▶ _What is expected_: Omit every picture, then give all the entries again exactly.

▶ _Study material_:
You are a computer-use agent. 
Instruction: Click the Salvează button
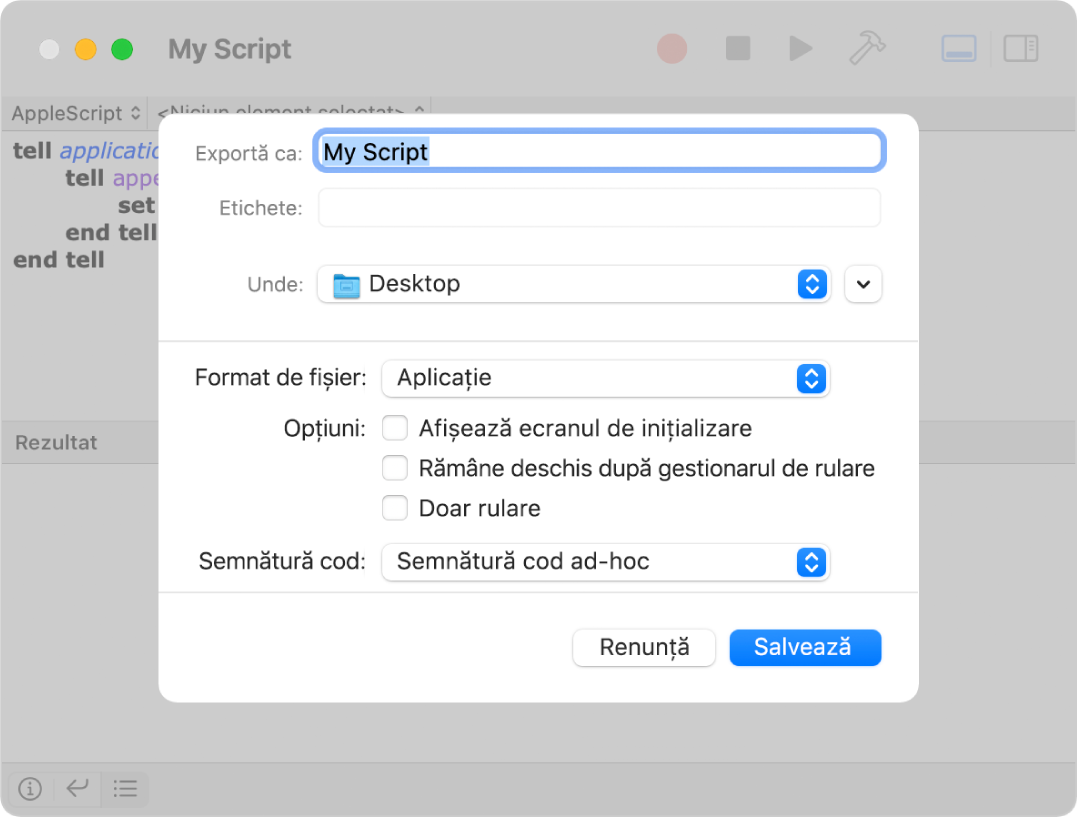click(804, 647)
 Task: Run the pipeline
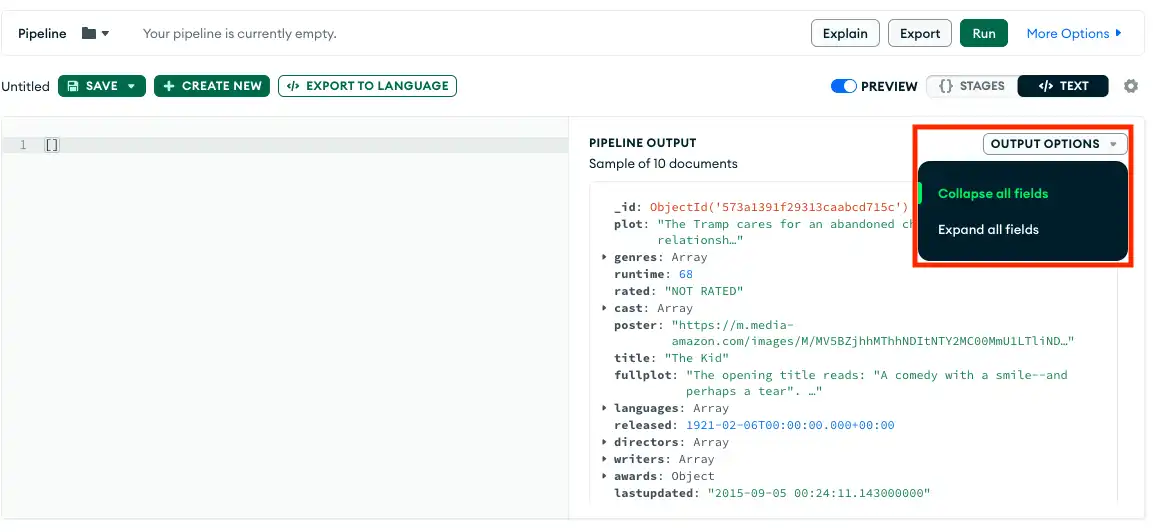click(984, 34)
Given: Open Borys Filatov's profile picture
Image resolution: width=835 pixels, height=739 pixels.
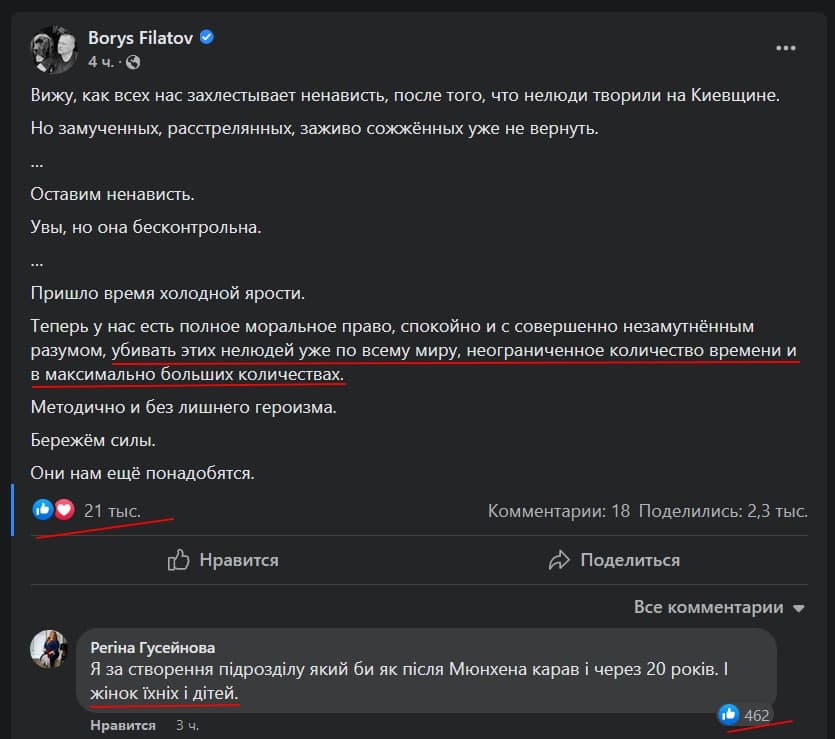Looking at the screenshot, I should pyautogui.click(x=51, y=48).
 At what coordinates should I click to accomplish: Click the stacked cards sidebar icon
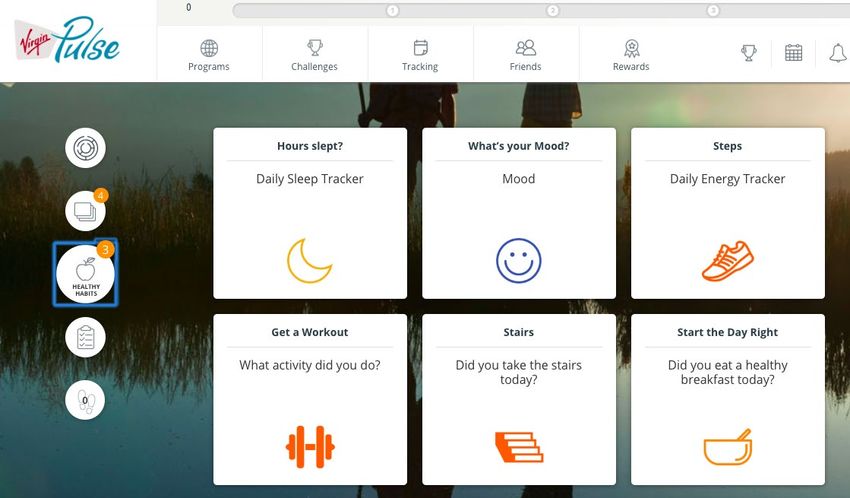point(86,211)
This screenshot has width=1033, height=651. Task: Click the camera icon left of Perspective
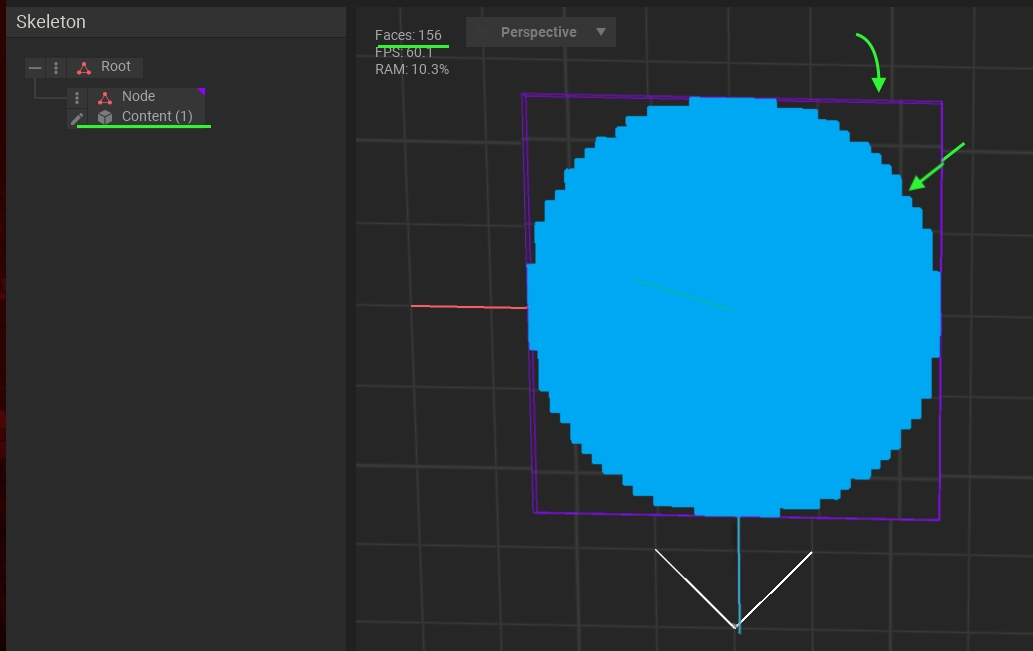pyautogui.click(x=483, y=33)

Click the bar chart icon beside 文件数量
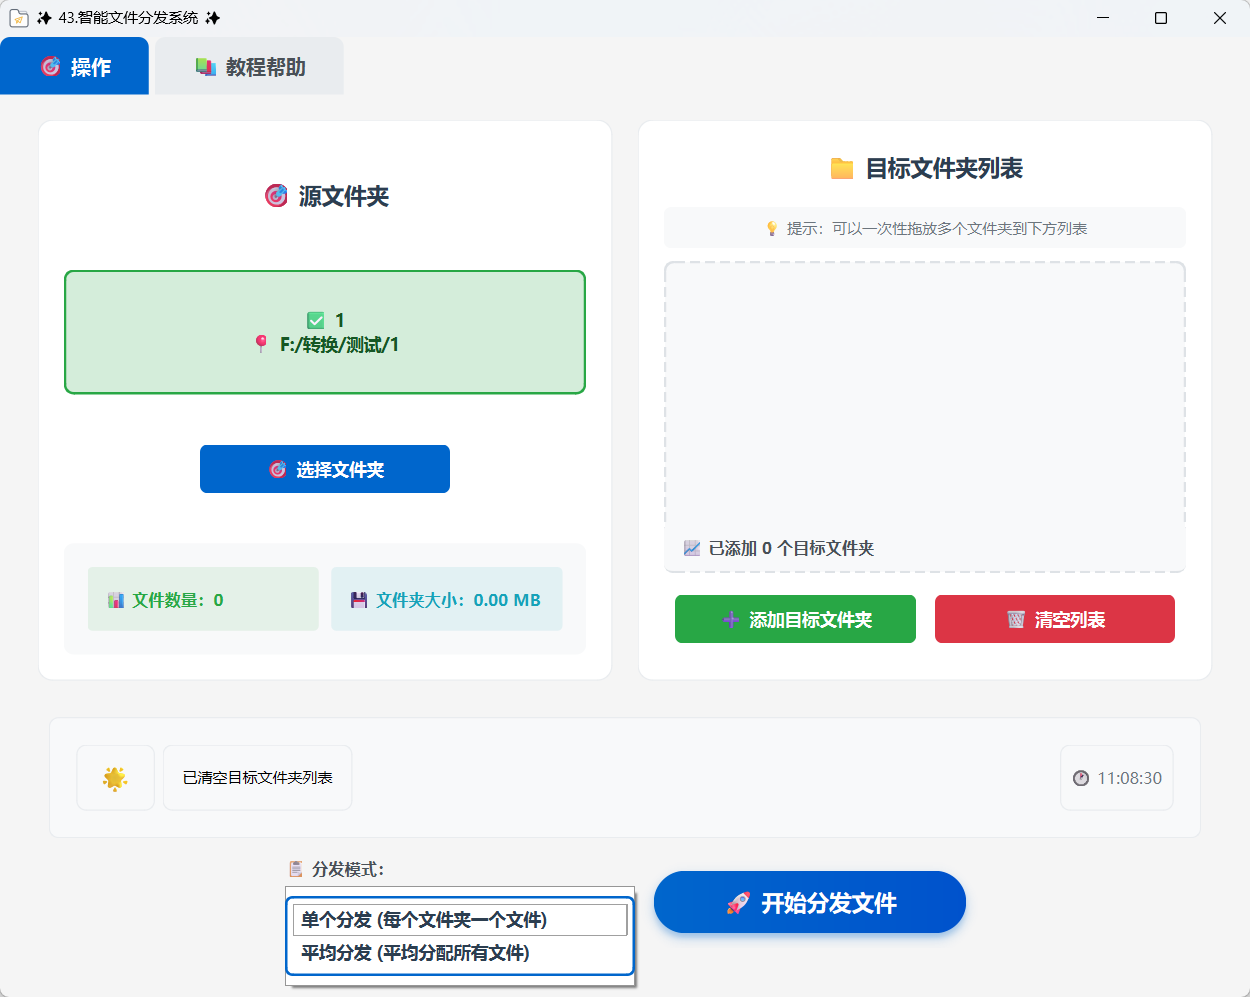116,600
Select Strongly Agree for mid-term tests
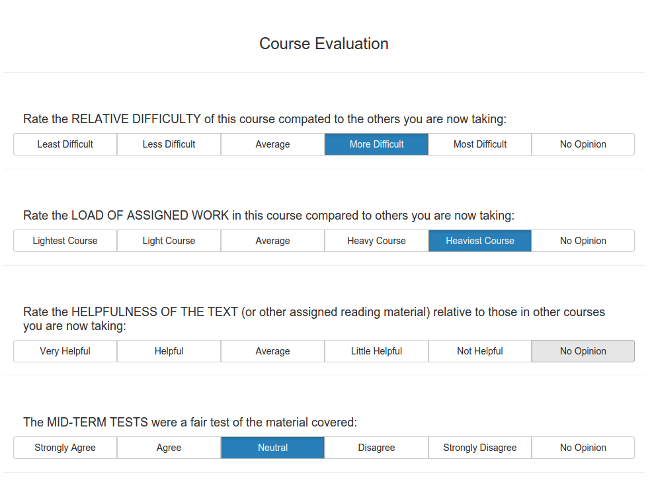 [x=65, y=448]
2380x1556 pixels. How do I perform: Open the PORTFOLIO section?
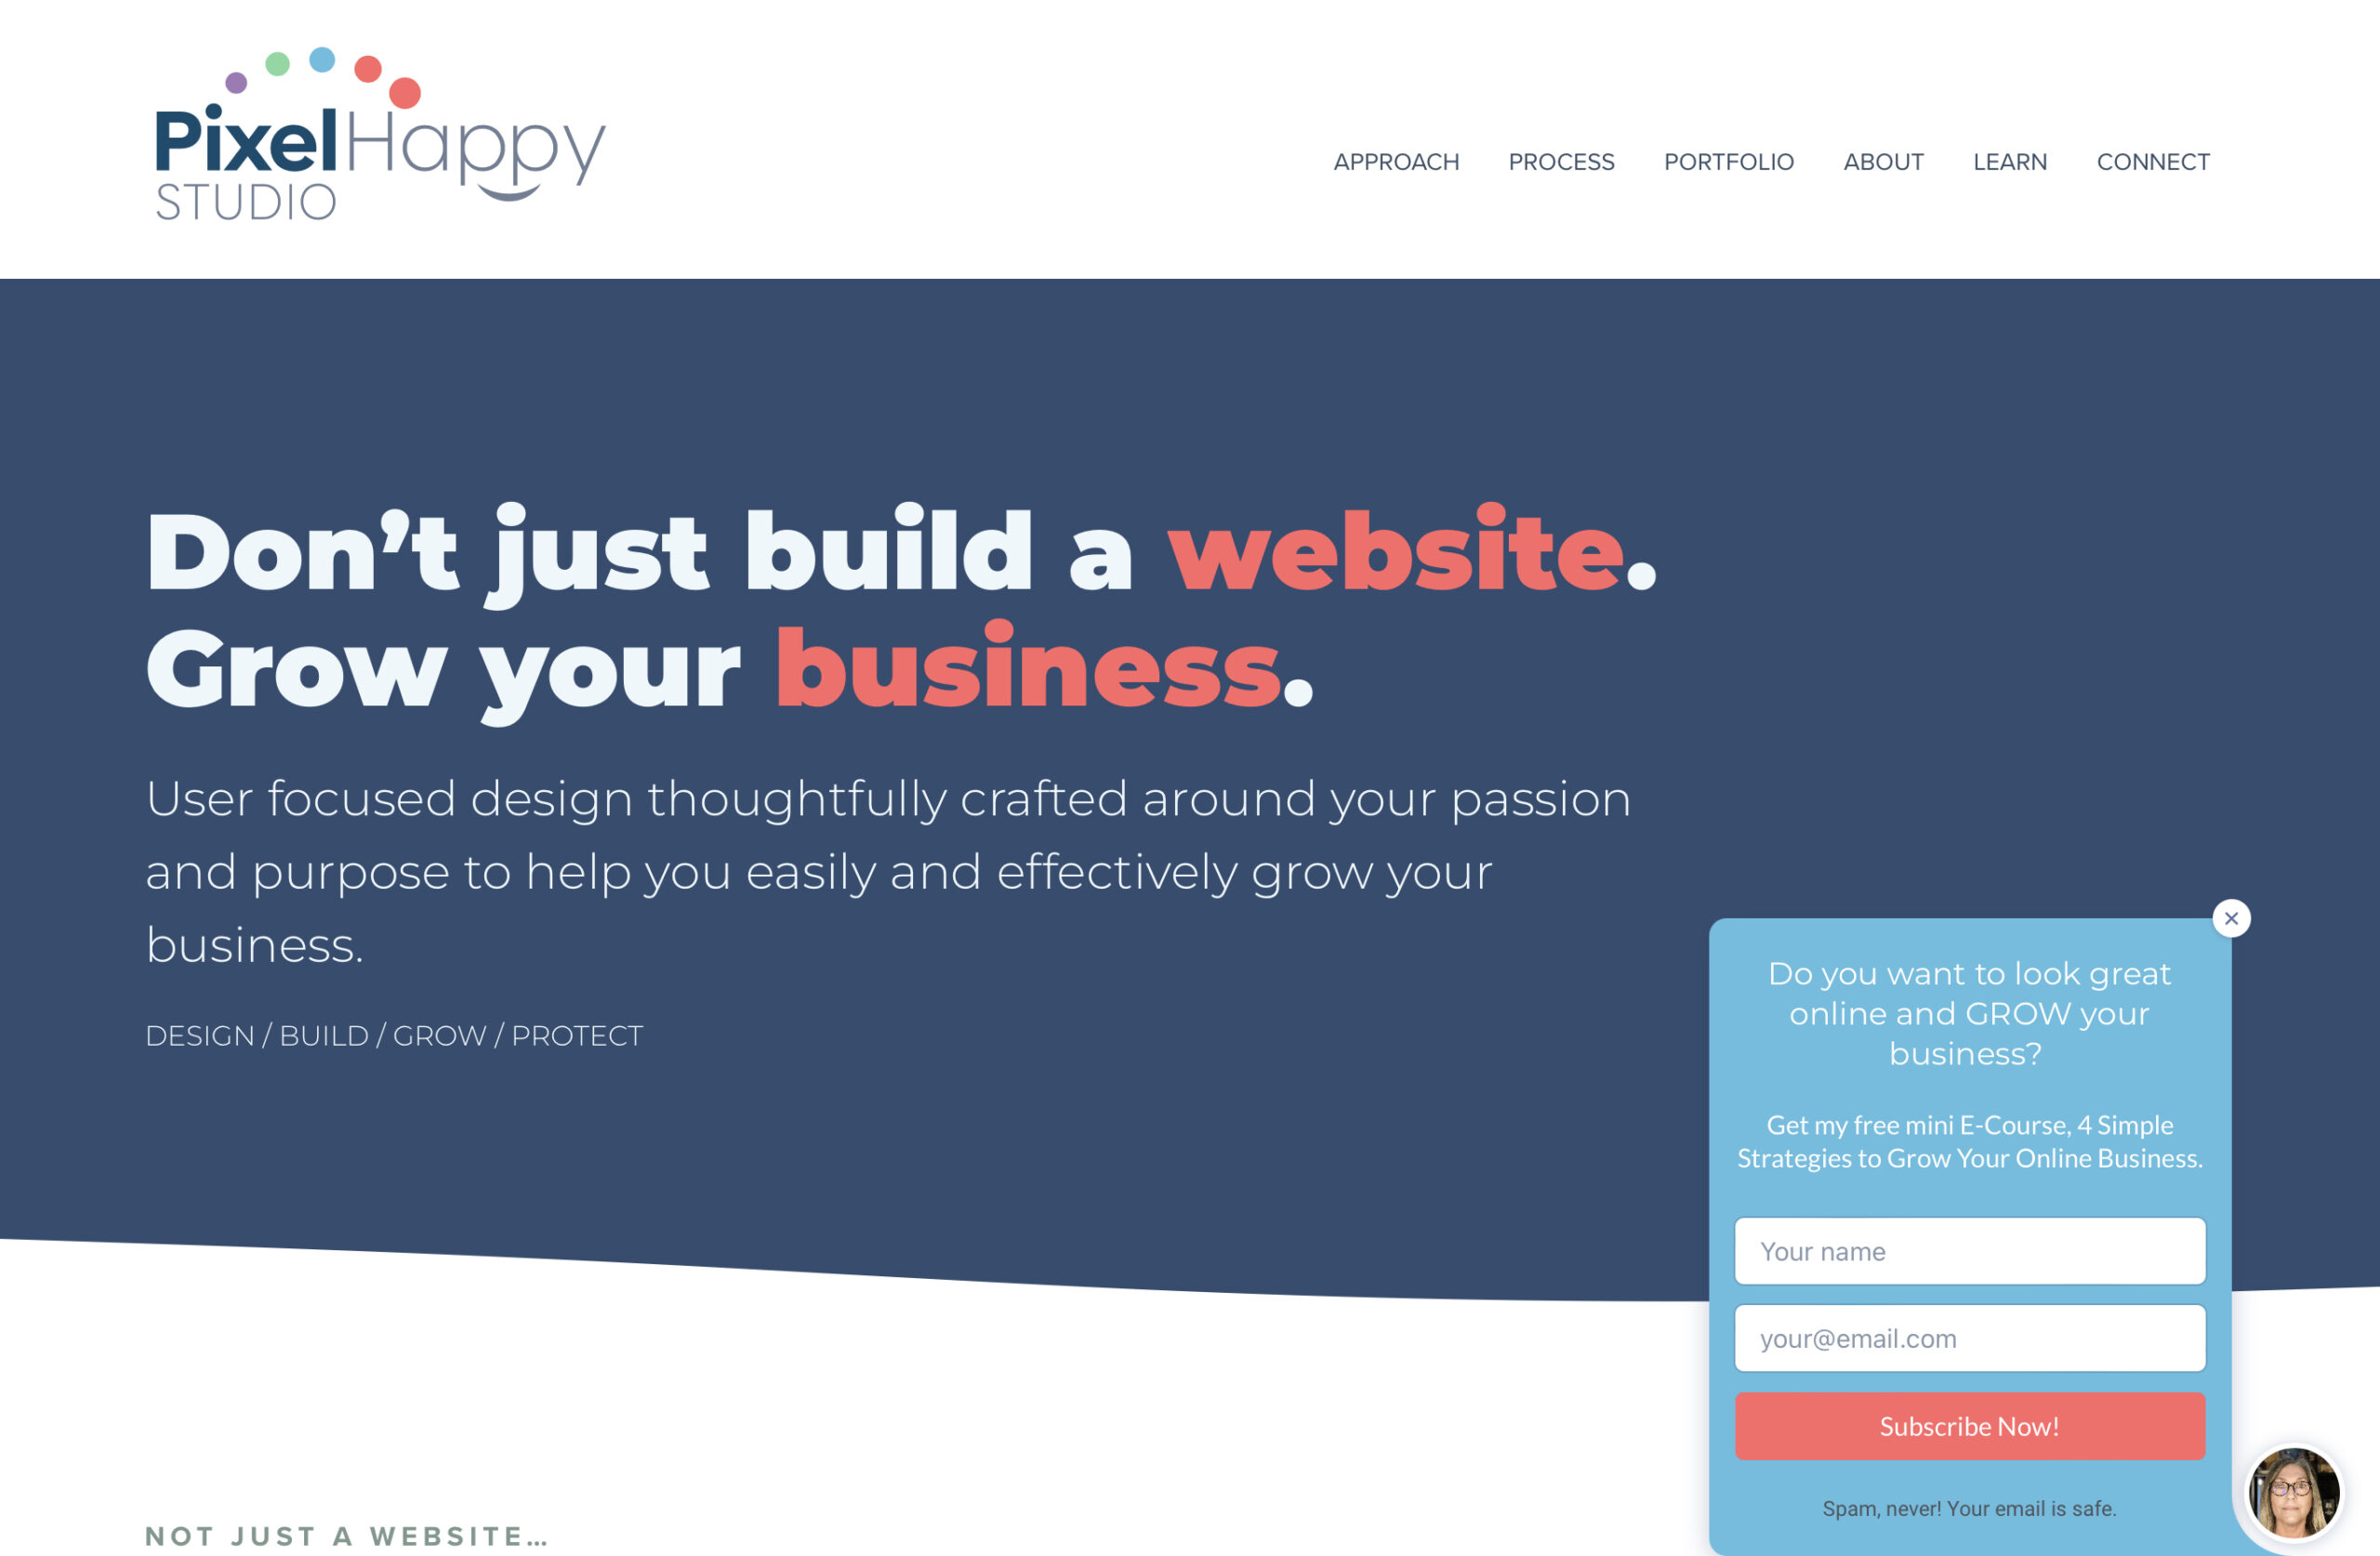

▶ _Worked solution_:
You are a computer-use agent. 
Instruction: Click the Salvează button
click(804, 647)
 Task: Run the pipeline
click(984, 34)
Given: Open Borys Filatov's profile picture
Image resolution: width=835 pixels, height=739 pixels.
Looking at the screenshot, I should pyautogui.click(x=51, y=48).
 At what coordinates should I click to accomplish: Click the stacked cards sidebar icon
point(86,211)
This screenshot has width=1033, height=651. Task: Click the camera icon left of Perspective
pyautogui.click(x=483, y=33)

Click the bar chart icon beside 文件数量
116,600
Select Strongly Agree for mid-term tests
 [x=65, y=448]
2380x1556 pixels. How do I perform: Open the PORTFOLIO section?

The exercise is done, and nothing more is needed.